--- begin ENTRIES PROVIDED ---
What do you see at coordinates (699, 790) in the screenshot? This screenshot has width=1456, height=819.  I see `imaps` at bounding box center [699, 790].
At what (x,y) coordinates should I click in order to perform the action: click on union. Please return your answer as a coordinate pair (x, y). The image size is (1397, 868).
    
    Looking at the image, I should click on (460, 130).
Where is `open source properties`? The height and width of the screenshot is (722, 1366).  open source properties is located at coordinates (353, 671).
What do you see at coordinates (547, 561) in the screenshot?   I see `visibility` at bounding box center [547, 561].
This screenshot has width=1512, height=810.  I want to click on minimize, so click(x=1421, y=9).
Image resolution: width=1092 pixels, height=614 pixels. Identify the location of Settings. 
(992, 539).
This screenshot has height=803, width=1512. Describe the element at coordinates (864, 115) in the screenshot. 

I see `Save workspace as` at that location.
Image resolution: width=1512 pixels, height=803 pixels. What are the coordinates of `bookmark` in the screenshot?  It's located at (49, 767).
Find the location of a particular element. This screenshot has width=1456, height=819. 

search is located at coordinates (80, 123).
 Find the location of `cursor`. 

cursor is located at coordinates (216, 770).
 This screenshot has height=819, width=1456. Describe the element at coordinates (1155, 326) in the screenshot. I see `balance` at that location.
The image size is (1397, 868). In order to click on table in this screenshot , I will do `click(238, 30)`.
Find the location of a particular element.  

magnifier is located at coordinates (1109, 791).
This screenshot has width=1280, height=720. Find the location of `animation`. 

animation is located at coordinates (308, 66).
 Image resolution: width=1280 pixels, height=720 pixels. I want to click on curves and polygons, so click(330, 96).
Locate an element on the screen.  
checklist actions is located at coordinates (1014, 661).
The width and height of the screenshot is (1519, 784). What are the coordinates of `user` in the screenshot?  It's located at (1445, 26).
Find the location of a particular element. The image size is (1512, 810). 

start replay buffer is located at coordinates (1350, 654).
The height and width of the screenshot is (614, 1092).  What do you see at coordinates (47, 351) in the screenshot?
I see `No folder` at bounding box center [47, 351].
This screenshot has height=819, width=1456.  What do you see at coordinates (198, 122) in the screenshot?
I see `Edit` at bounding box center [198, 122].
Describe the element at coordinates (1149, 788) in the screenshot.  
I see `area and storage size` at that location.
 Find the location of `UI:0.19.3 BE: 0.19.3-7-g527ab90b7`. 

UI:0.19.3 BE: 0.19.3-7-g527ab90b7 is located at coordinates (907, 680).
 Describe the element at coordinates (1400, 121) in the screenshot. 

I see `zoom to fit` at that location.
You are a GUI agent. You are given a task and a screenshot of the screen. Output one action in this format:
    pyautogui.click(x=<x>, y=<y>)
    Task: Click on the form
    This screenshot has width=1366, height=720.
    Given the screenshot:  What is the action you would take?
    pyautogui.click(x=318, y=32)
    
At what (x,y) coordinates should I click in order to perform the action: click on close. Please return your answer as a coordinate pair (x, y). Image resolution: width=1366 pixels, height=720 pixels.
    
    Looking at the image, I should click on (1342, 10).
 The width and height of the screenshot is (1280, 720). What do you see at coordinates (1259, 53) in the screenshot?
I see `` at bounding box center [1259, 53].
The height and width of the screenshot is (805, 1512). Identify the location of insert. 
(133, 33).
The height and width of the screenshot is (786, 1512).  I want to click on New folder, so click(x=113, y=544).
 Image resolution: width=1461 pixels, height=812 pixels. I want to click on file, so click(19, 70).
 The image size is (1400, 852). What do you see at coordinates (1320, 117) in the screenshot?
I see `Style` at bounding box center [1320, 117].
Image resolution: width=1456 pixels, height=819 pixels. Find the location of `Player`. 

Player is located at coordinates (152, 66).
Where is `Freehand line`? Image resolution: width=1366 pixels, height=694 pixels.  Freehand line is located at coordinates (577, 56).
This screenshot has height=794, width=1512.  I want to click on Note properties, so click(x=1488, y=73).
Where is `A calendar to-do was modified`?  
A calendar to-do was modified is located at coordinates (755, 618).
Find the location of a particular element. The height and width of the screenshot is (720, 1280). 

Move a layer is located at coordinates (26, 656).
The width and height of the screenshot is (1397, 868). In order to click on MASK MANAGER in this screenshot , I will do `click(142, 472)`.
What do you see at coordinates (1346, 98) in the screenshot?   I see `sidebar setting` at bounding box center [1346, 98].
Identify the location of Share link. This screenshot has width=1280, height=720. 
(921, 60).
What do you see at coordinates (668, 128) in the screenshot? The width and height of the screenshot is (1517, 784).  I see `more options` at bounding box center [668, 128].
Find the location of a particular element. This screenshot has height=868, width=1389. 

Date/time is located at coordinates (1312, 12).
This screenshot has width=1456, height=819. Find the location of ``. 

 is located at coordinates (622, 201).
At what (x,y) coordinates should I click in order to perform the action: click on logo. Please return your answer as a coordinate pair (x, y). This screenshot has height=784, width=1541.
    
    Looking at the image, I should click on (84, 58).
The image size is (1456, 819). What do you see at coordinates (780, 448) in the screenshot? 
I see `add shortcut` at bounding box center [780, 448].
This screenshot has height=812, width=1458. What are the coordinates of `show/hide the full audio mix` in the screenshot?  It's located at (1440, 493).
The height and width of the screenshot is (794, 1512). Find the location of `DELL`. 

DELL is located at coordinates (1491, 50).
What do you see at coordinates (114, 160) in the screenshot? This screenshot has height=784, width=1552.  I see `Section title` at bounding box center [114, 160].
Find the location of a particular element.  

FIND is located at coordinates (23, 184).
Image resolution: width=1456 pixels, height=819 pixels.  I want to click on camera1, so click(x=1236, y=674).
--- end ENTRIES PROVIDED ---
_INSTRUCTION_: Edit the rows above so that "click on union" becomes "click on intersection", leaving everything else unchanged.

_ANSWER BELOW_:
What do you see at coordinates (699, 790) in the screenshot? This screenshot has width=1456, height=819.  I see `imaps` at bounding box center [699, 790].
At what (x,y) coordinates should I click in order to perform the action: click on intersection. Please return your answer as a coordinate pair (x, y). The image size is (1397, 868).
    
    Looking at the image, I should click on (460, 130).
Where is `open source properties`? The height and width of the screenshot is (722, 1366).  open source properties is located at coordinates (353, 671).
What do you see at coordinates (547, 561) in the screenshot?   I see `visibility` at bounding box center [547, 561].
This screenshot has width=1512, height=810.  I want to click on minimize, so click(x=1421, y=9).
Image resolution: width=1092 pixels, height=614 pixels. Identify the location of Settings. 
(992, 539).
This screenshot has height=803, width=1512. Describe the element at coordinates (864, 115) in the screenshot. 

I see `Save workspace as` at that location.
Image resolution: width=1512 pixels, height=803 pixels. What are the coordinates of `bookmark` in the screenshot?  It's located at (49, 767).
Find the location of a particular element. This screenshot has width=1456, height=819. 

search is located at coordinates (80, 123).
 Find the location of `cursor`. 

cursor is located at coordinates (216, 770).
 This screenshot has height=819, width=1456. Describe the element at coordinates (1155, 326) in the screenshot. I see `balance` at that location.
The image size is (1397, 868). In order to click on table in this screenshot , I will do `click(238, 30)`.
Find the location of a particular element.  

magnifier is located at coordinates (1109, 791).
This screenshot has width=1280, height=720. Find the location of `animation`. 

animation is located at coordinates (308, 66).
 Image resolution: width=1280 pixels, height=720 pixels. I want to click on curves and polygons, so click(330, 96).
Locate an element on the screen.  
checklist actions is located at coordinates (1014, 661).
The width and height of the screenshot is (1519, 784). What are the coordinates of `user` in the screenshot?  It's located at (1445, 26).
Find the location of a particular element. The image size is (1512, 810). 

start replay buffer is located at coordinates (1350, 654).
The height and width of the screenshot is (614, 1092).  What do you see at coordinates (47, 351) in the screenshot?
I see `No folder` at bounding box center [47, 351].
This screenshot has height=819, width=1456.  What do you see at coordinates (198, 122) in the screenshot?
I see `Edit` at bounding box center [198, 122].
Describe the element at coordinates (1149, 788) in the screenshot.  
I see `area and storage size` at that location.
 Find the location of `UI:0.19.3 BE: 0.19.3-7-g527ab90b7`. 

UI:0.19.3 BE: 0.19.3-7-g527ab90b7 is located at coordinates (907, 680).
 Describe the element at coordinates (1400, 121) in the screenshot. 

I see `zoom to fit` at that location.
You are a GUI agent. You are given a task and a screenshot of the screen. Output one action in this format:
    pyautogui.click(x=<x>, y=<y>)
    Task: Click on the form
    This screenshot has width=1366, height=720.
    Given the screenshot:  What is the action you would take?
    pyautogui.click(x=318, y=32)
    
At what (x,y) coordinates should I click in order to perform the action: click on close. Please return your answer as a coordinate pair (x, y). Image resolution: width=1366 pixels, height=720 pixels.
    
    Looking at the image, I should click on (1342, 10).
 The width and height of the screenshot is (1280, 720). What do you see at coordinates (1259, 53) in the screenshot?
I see `` at bounding box center [1259, 53].
The height and width of the screenshot is (805, 1512). Identify the location of insert. 
(133, 33).
The height and width of the screenshot is (786, 1512).  I want to click on New folder, so click(x=113, y=544).
 Image resolution: width=1461 pixels, height=812 pixels. I want to click on file, so click(19, 70).
 The image size is (1400, 852). What do you see at coordinates (1320, 117) in the screenshot?
I see `Style` at bounding box center [1320, 117].
Image resolution: width=1456 pixels, height=819 pixels. Find the location of `Player`. 

Player is located at coordinates (152, 66).
Where is `Freehand line`? Image resolution: width=1366 pixels, height=694 pixels.  Freehand line is located at coordinates (577, 56).
This screenshot has height=794, width=1512.  I want to click on Note properties, so click(x=1488, y=73).
Where is `A calendar to-do was modified`?  
A calendar to-do was modified is located at coordinates (755, 618).
Find the location of a particular element. The height and width of the screenshot is (720, 1280). 

Move a layer is located at coordinates (26, 656).
The width and height of the screenshot is (1397, 868). In order to click on MASK MANAGER in this screenshot , I will do `click(142, 472)`.
What do you see at coordinates (1346, 98) in the screenshot?   I see `sidebar setting` at bounding box center [1346, 98].
Identify the location of Share link. This screenshot has width=1280, height=720. 
(921, 60).
What do you see at coordinates (668, 128) in the screenshot? The width and height of the screenshot is (1517, 784).  I see `more options` at bounding box center [668, 128].
Find the location of a particular element. This screenshot has height=868, width=1389. 

Date/time is located at coordinates (1312, 12).
This screenshot has width=1456, height=819. Find the location of ``. 

 is located at coordinates (622, 201).
At what (x,y) coordinates should I click in order to perform the action: click on logo. Please return your answer as a coordinate pair (x, y). This screenshot has height=784, width=1541.
    
    Looking at the image, I should click on (84, 58).
The image size is (1456, 819). What do you see at coordinates (780, 448) in the screenshot? 
I see `add shortcut` at bounding box center [780, 448].
This screenshot has height=812, width=1458. What are the coordinates of `show/hide the full audio mix` in the screenshot?  It's located at (1440, 493).
The height and width of the screenshot is (794, 1512). Find the location of `DELL`. 

DELL is located at coordinates (1491, 50).
What do you see at coordinates (114, 160) in the screenshot? This screenshot has height=784, width=1552.  I see `Section title` at bounding box center [114, 160].
Find the location of a particular element.  

FIND is located at coordinates (23, 184).
Image resolution: width=1456 pixels, height=819 pixels.  I want to click on camera1, so click(x=1236, y=674).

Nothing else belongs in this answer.